Em entrevista ao Expresso em maio, Ban Ki-moon não quis responder se António Guterres teria boas possibilidades de atingir o cargo de secretário-geral da ONU, pois tinha de ser “imparcial”. Esta terça-feira, defendeu que “já é tempo” de ter uma mulher à frente das Nações Unidas

Ao contrário do que disse há alguns meses ao Expresso, Ban Ki-moon decidiu esta terça-feira interceder e tornar pública uma opinião sobre a escolha do seu sucessor e novo secretário-geral das Nações Unidas (ONU). Não por nenhum candidato em particular, mas pela escolha dever vir a privilegiar as mulheres. "Já é tempo" de ter uma mulher à frente da ONU, disse Ban Ki-moon, sem apontar nomes.

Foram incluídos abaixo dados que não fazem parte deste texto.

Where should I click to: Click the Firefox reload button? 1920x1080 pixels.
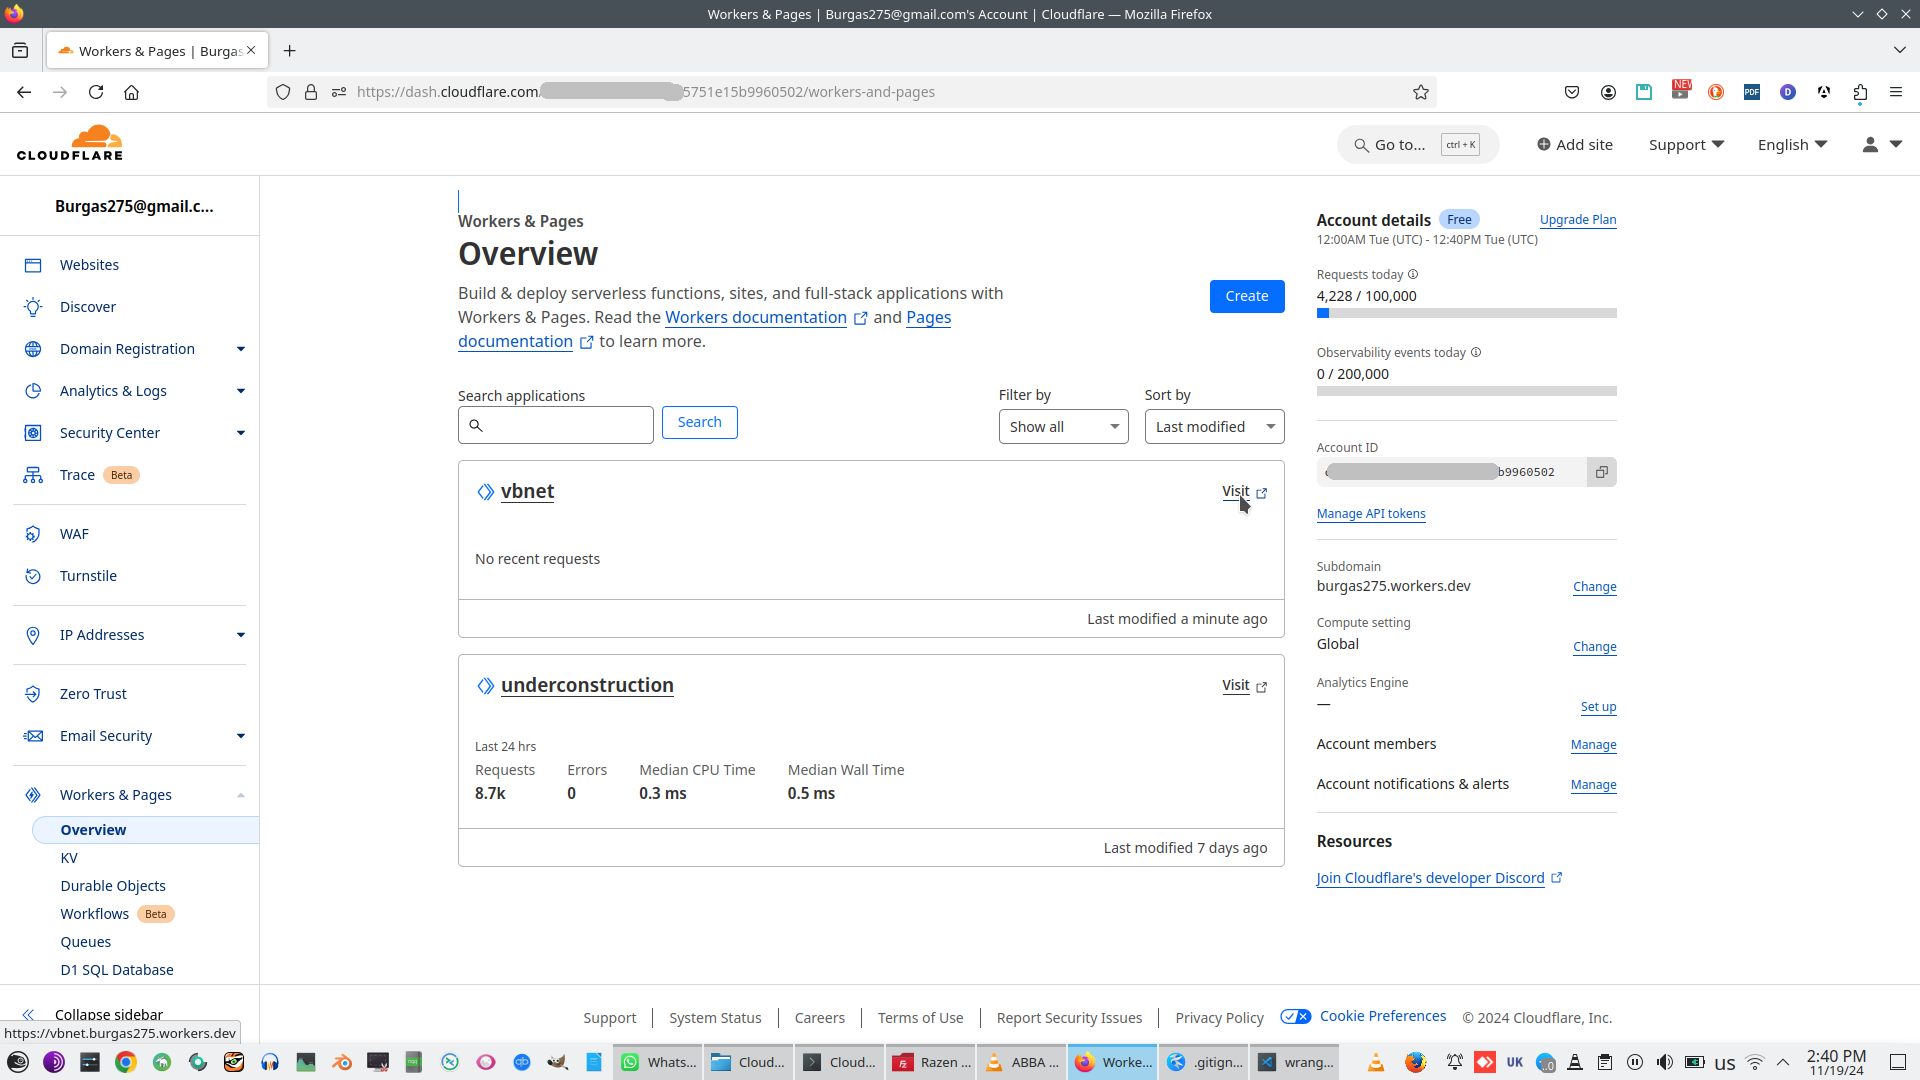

Estas palavras, conta o “Diário de Notícias” esta quarta-feira, não caíram bem junto do Governo português, que tem fortes esperanças de que António Guterres consiga conquistar o lugar. As duas votações informais até agora realizadas confirmaram que o ex-primeiro-ministro socialista é o candidato mais consensual a votos, de um grupo de seis homens e cinco mulheres.

"Como o próprio [Ban Ki-moon] disse, não compete ao secretário-geral em funções escolher o próximo", diz Augusto Santos Silva ao “DN”. Em maio, em entrevista ao Expresso, o dirigente não quis responder à pergunta sobre se Guterres teria boas possibilidades de atingir o cargo, pois tinha de ser “imparcial”.

“Como secretário-geral tenho de ser neutral e imparcial neste processo, mas estou confiante no novo processo de escolha do meu sucessor, que é muito transparente, pelo que espero francamente que funcione”, afirmou então. Esta declaração contrasta com a posição assumida pelo próprio esta terça-feira.

O ministro dos Negócios Estrangeiros não foi o único a revelar- se indignado com a posição do atual líder da ONU. “É uma declaração infeliz e que jamais deveria ser proferida por alguém que deveria ser imparcial e manter a neutralidade, e muito menos num momento como este em que já estamos nesta fase avançada da votação”, diz, também em declarações ao “DN”, o embaixador Francisco Seixas da Costa.